Because of this, Venezuelan President Nicolás Maduro announced the creation of Petro, a virtual currency that, according to him, will be supported by the oil wealth of the country with the largest reserves in the world.

"For every Petro, a barrel of oil, that's the value," Maduro said, according to AFP, without giving more details on when people will have access to the new currency. The president said that the cryptocurrency will be supported by one of the active fields in the Orinoco Oil Belt, one of the richest territories in the Caribbean Nation in terms of crude oil reserves.

According to Maduro, the field has some 5 billion barrels of oil "certified internationally," assuring that with this initiative the new currency will allow "new forms of financing" after the financial sanctions that the United States imposed against Venezuela.

After Maduro's announcement, the White House immediately prohibited all citizens and local businesses from negotiating debt issued by the Maduro government and the state oil company PDVSA. "The Petro is not a cryptocurrency, it is a simple debt title, with an 'underlying asset:' oil," economist Luis Oliveros wrote on Twitter.

As reported by AFP, experts in economics believe that Petro will not generate much confidence due to fiscal spending and the inflation currently experienced by Venezuela.

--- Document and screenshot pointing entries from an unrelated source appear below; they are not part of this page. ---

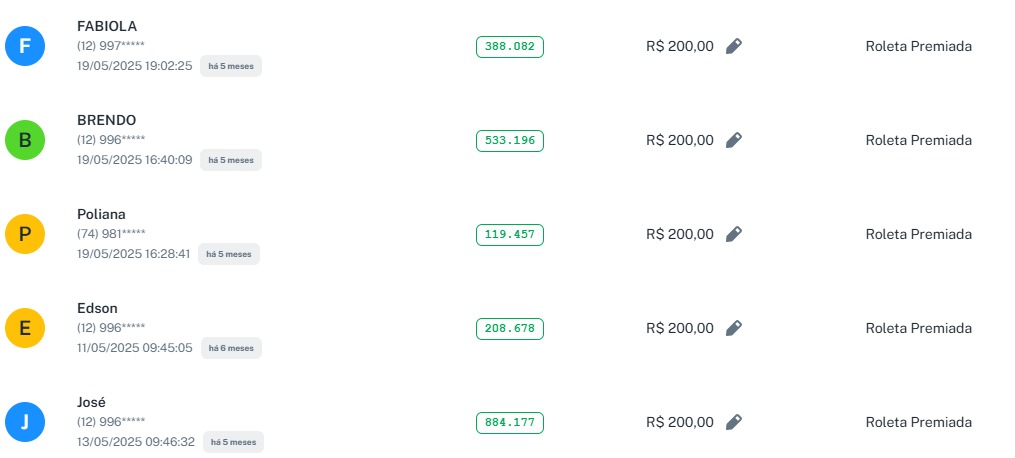
Task: Click the 884.177 ticket badge
Action: (x=510, y=422)
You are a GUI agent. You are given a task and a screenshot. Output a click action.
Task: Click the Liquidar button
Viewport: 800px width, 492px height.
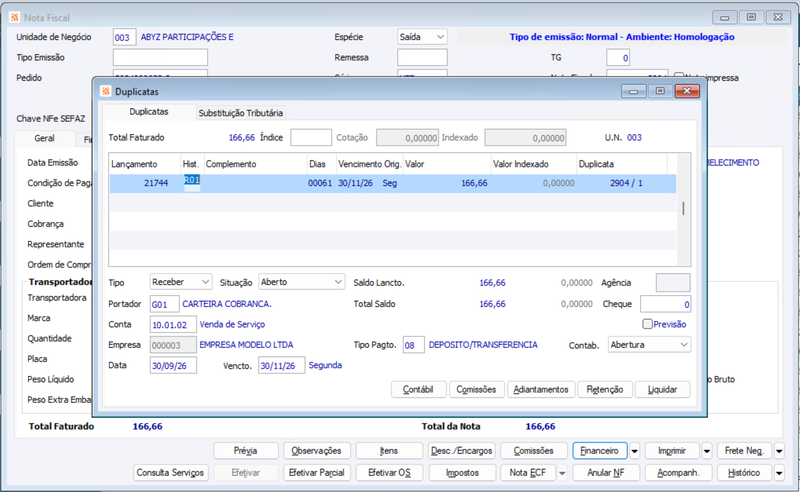click(x=662, y=389)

That is why the Bolivar, the local currency, has been devalued more than 96% in one year on the black market. "The bolivar is also backed by the oil reserves and has no strength," Henkel García, director of the Econometric consultancy, told AFP.

The U.S. Senate expressed concern about the internal situation in Venezuela and urged members of the OAS to take steps to address the crisis in the South American nation. But what has really caused the food shortage in Venezuela? The agricultural measures during Chávez administration caused food imports to rise dramatically. With Venezuela's reliance on imports and its lack of having dollars to pay for such imports, shortages ensued.

The country's current poverty is due to oil, the same thing that made it rich. Venezuela has the world's largest oil reserves, being the U.S. its biggest customer. President Hugo Chavez, who died in 2013, controlled oil profits. Chavez used all the money in education, health care and employment, but all that spending left Venezuela in recession.

Protests against current Venezuelan President Nicolas Maduro, have brought thousands to the streets demanding elections, but has also left dozens of people dead, in addition to hundreds of people injured and about 800 detained, according to an official toll. The opposition of the new goverment is brutally repressed with bullets, water tanks, pepper spray and tear gas by the Venezuelan riot police, while Maduro plans to rewrite the Constitution of the country.